**EXERCISE DIRECTIONS:**
Can you extract the lines of the material from its first line through the line containing "Water on Mars Anyone? (362, 2409)", inclusive, and reproduce them verbatim?

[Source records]
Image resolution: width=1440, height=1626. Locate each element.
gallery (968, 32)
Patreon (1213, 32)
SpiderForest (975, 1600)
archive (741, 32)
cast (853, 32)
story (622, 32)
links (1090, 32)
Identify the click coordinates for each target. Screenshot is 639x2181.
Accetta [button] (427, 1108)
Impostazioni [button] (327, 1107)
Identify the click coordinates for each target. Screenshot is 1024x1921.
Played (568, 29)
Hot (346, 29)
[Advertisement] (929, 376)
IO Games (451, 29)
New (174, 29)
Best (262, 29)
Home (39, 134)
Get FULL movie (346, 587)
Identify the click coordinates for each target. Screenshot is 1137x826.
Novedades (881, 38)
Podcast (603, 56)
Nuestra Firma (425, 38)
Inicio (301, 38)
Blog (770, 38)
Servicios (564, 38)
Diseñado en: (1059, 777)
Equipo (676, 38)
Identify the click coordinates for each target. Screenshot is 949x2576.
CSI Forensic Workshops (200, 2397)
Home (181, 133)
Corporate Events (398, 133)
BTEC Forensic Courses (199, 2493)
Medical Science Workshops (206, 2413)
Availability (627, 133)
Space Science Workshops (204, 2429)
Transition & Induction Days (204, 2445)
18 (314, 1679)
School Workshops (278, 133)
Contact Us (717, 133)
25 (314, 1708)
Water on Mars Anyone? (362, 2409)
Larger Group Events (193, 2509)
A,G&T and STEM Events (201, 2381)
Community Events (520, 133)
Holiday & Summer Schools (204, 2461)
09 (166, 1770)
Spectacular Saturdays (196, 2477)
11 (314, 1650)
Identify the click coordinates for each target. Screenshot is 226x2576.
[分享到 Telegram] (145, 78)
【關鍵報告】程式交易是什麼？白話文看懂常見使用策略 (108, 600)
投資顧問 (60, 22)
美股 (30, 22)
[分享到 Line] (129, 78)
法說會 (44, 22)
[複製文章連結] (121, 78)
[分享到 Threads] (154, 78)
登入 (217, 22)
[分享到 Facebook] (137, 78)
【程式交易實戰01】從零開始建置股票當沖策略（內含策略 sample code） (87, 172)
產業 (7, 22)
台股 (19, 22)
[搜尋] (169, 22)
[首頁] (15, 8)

**REPLY:**
Image resolution: width=1440, height=1626. Locate each element.
gallery (968, 32)
Patreon (1213, 32)
SpiderForest (975, 1600)
archive (741, 32)
cast (853, 32)
story (622, 32)
links (1090, 32)
Identify the click coordinates for each target. Screenshot is 639x2181.
Accetta [button] (427, 1108)
Impostazioni [button] (327, 1107)
Identify the click coordinates for each target. Screenshot is 1024x1921.
Played (568, 29)
Hot (346, 29)
[Advertisement] (929, 376)
IO Games (451, 29)
New (174, 29)
Best (262, 29)
Home (39, 134)
Get FULL movie (346, 587)
Identify the click coordinates for each target. Screenshot is 1137x826.
Novedades (881, 38)
Podcast (603, 56)
Nuestra Firma (425, 38)
Inicio (301, 38)
Blog (770, 38)
Servicios (564, 38)
Diseñado en: (1059, 777)
Equipo (676, 38)
Identify the click coordinates for each target. Screenshot is 949x2576.
CSI Forensic Workshops (200, 2397)
Home (181, 133)
Corporate Events (398, 133)
BTEC Forensic Courses (199, 2493)
Medical Science Workshops (206, 2413)
Availability (627, 133)
Space Science Workshops (204, 2429)
Transition & Induction Days (204, 2445)
18 (314, 1679)
School Workshops (278, 133)
Contact Us (717, 133)
25 (314, 1708)
Water on Mars Anyone? (362, 2409)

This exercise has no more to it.